After DBN model is obtained, the likelihood for the new observation can be derived for fault detection and propagation pathway identification. The smaller value the likelihood function is, the higher possibility that the abnormal event occurs. Thus, the log-likelihood based index, termed as abnormal likelihood index (ALI), is proposed for process fault detection. Then, a dynamic Bayesian probability index (DBPI) is developed from the conditional probability function of each network node. Moreover, with the DBPI, the probabilistic inference rules are further designed to identify fault propagation pathways by searching from the downstream process backwards to the upstream process within the Bayesian network. Finally, the ending nodes of the fault propagation pathways can be determined as the root-cause variables that lead to the process upsets. 

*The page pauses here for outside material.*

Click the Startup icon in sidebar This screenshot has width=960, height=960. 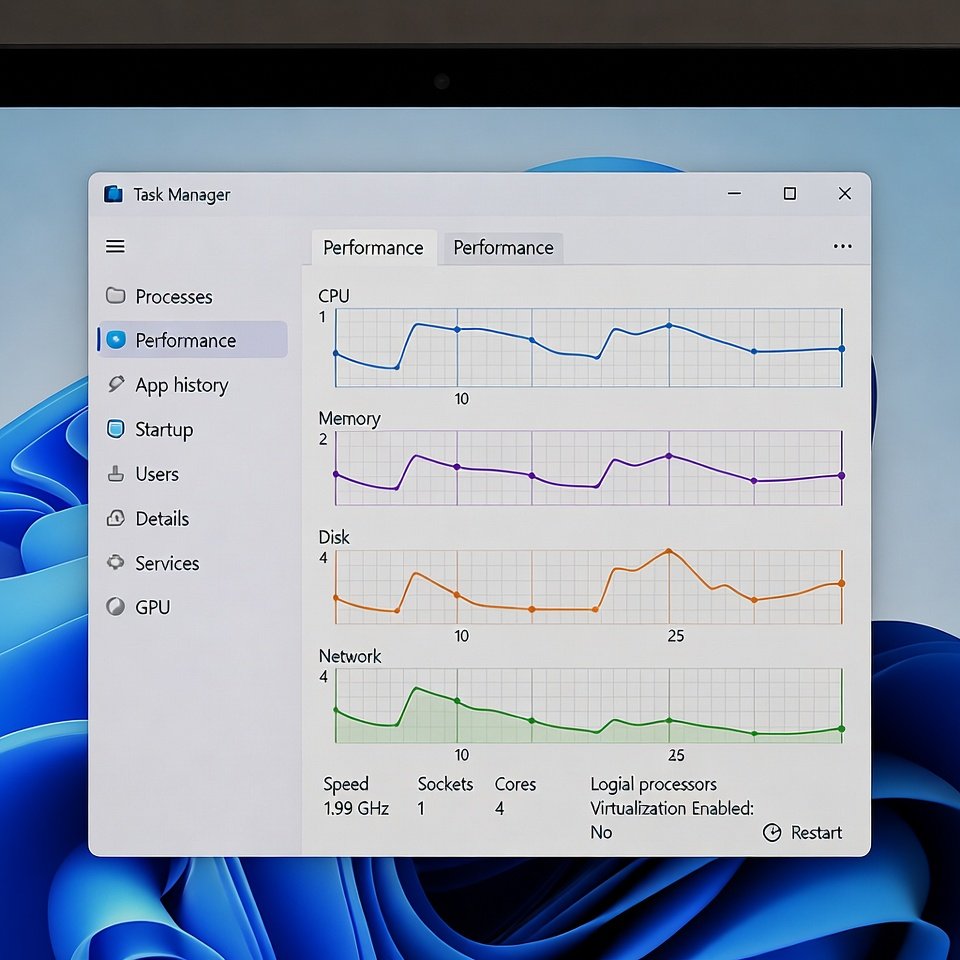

The novel dynamic Bayesian network based networked process monitoring and diagnosis method is applied to the Tennessee Eastman Chemical benchmark process, and the results demonstrate that it can accurately detect abnormal operating events, identify fault propagation pathways, and ultimately diagnose root-cause variables.  


[1] Maurya, M., Rengaswamy, R. and Venkatasubramanian, V. (2004). Application of signed digraphs-based analysis for fault diagnosis of chemical process flowsheets. Engineering Applications of Artificial Intelligence, 17, 501-518.

[2] Stockmann, M., Haber, R. and Schmitz, U. (2012). Source identification of plant-wide faults based on k nearest neighbor time delay estimation. Journal of Process Control, 22, 583-598.

[3] Yuan, T. and Qin, S. (2012). Root cause diagnosis of plant-wide oscillations using Granger causality. 8th IFAC International Symposium on Advanced Control of Chemical Processes 2012, 8, 160-165.

[4] Murphy, K. (2002). Dynamic Bayesian Networks: Representation, Inference and Learning. Ph.D. thesis, University of California, Berkeley.